There are a few approaches to describing all of the homomorphisms $f$: One is simply to pick a set of generators for $S_3$, and see to which elements $f$ can map them while still respecting the product rules. You've already observed that $f(\sigma_i)^2 = 1$, so each of $f(\sigma_i)$ must be $\pm 1$, and this leaves just four possible maps (only two turn out to be homomorphisms).

There's another approach that generalizes nicely, but may use some ideas you haven't see quite yet; the commutator subgroup of a group $G$ is the (normal) subgroup $[G, G]$ of $G$ generated by the elements of the form $ghg^{-1}h^{-1}$ (by definition such a product is equal to $1_G$ iff $g$ and $h$ commute). Now, given a homomorphism $f$ from $G$ to an abelian group $H$ (like $\mathbb{C}^{\times}$), any generator $ghg^{-1}h^{-1}$ of $[G, G]$ satisfies $$f(ghg^{-1}h^{-1}) = f(g) f(h) f(g^{-1}) f(h^{-1}) = f(g) f(h) f(g)^{-1} f(h)^{-1} = 1_H,$$ and the same reasoning applies to any element of $[G, G]$. So, the homomorphism $f$ factors to a homomorphism $G / [G, G] \to H$. Computing gives that $[S_3, S_3] = A_3$ and so $$S_3 / [S_3, S_3] = S_3 / A_3 \cong \mathbb{Z}_2,$$ and so any homomorphism $f: S_3 \to H$ is determined by a homomorphism $\mathbb{Z}_2 \to H$. This is determined by what $f$ does to the nonidentity element $z \in \mathbb{Z}_2$. In our case, $H = \mathbb{C}^{\times}$ and $$f(z)^2 = f(z^2) = f(1) = 1,$$ so $f(z)$ is either $1$ or $-1$, and each of these defines a homomorphism.


It seems that you managed to prove more than you were expected to.

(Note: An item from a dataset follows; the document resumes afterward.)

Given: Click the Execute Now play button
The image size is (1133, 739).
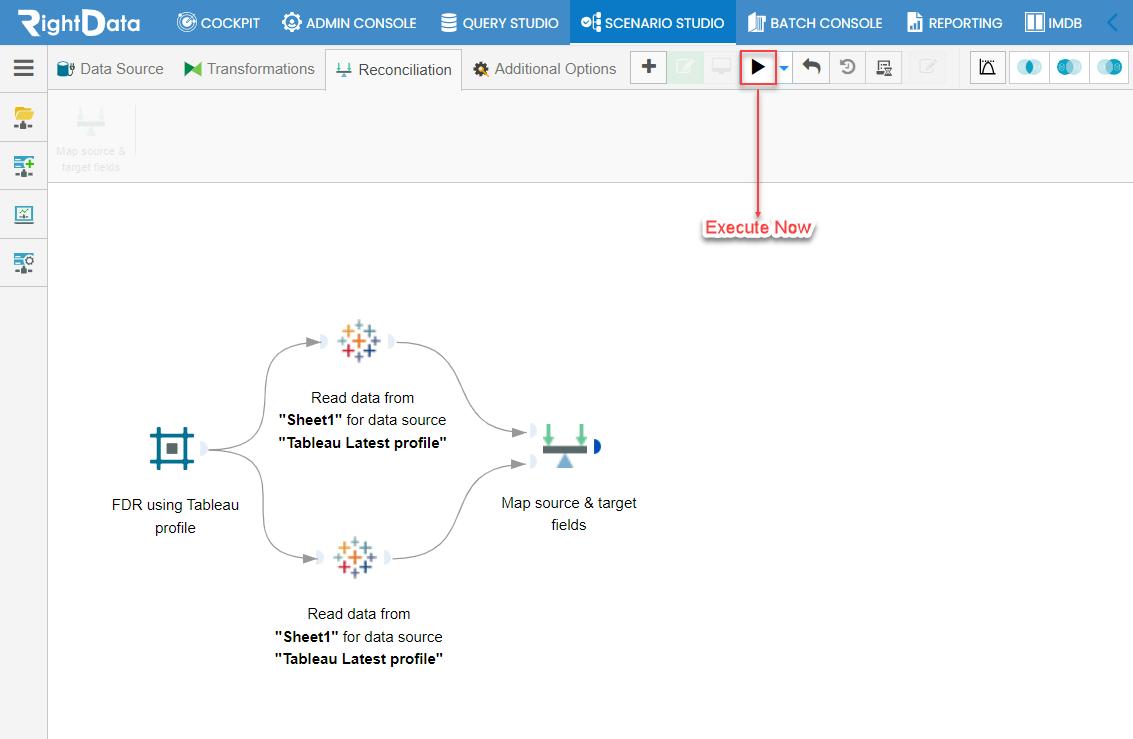Looking at the screenshot, I should (757, 68).
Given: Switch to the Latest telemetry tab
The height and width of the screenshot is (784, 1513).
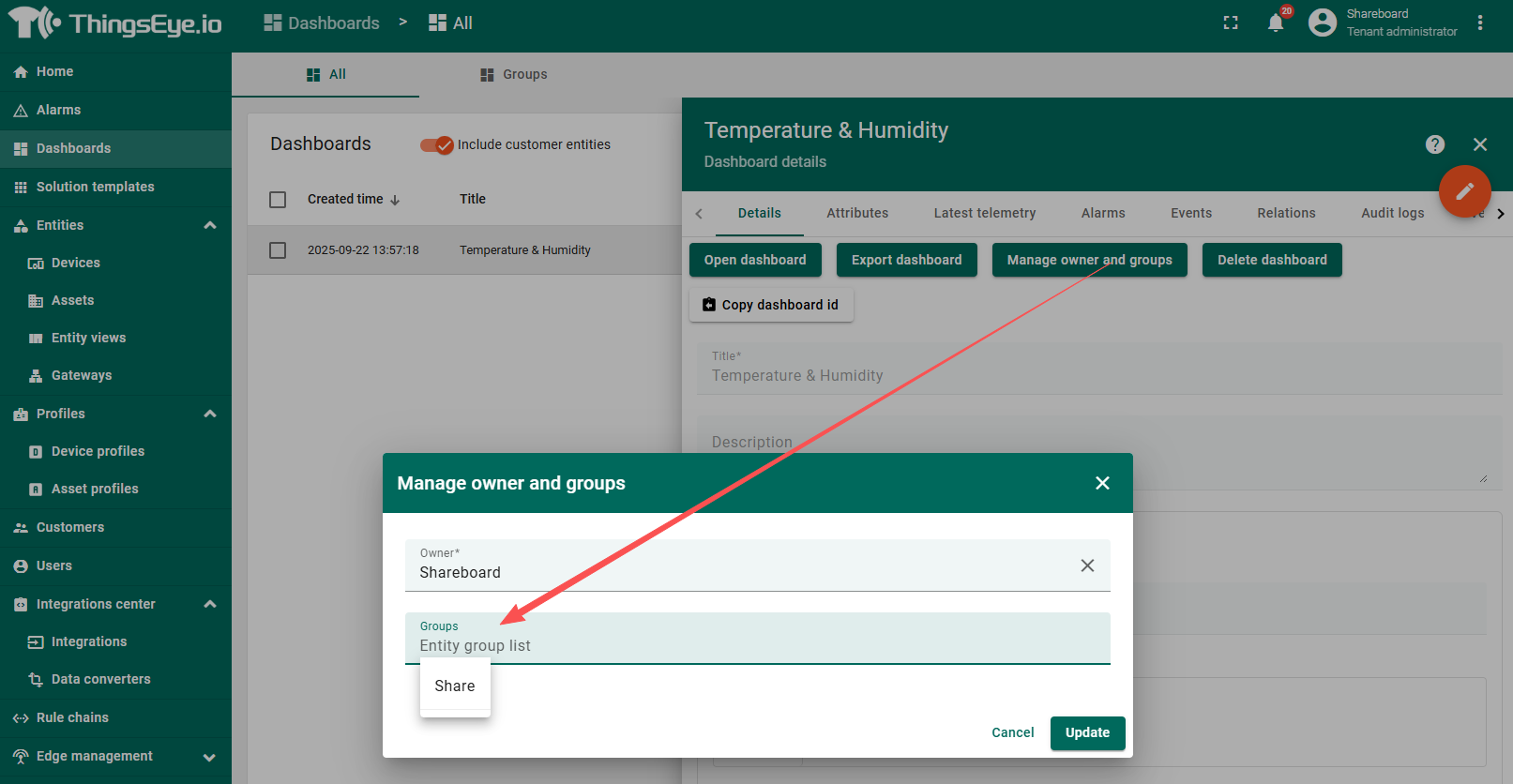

Good for you!

You know that $f(\sigma_1)=f(\sigma_2)$, and you know that this is a complex number $a$ satisfying $a^2=1$. How many of these do you know...? (I know two such numbers). It means that you have exactly two options - once you determine the image of $\sigma_1$, the image of $\sigma_2$ is the same, and all other images are determined since $\sigma_1,\sigma_2$ generate the whole group.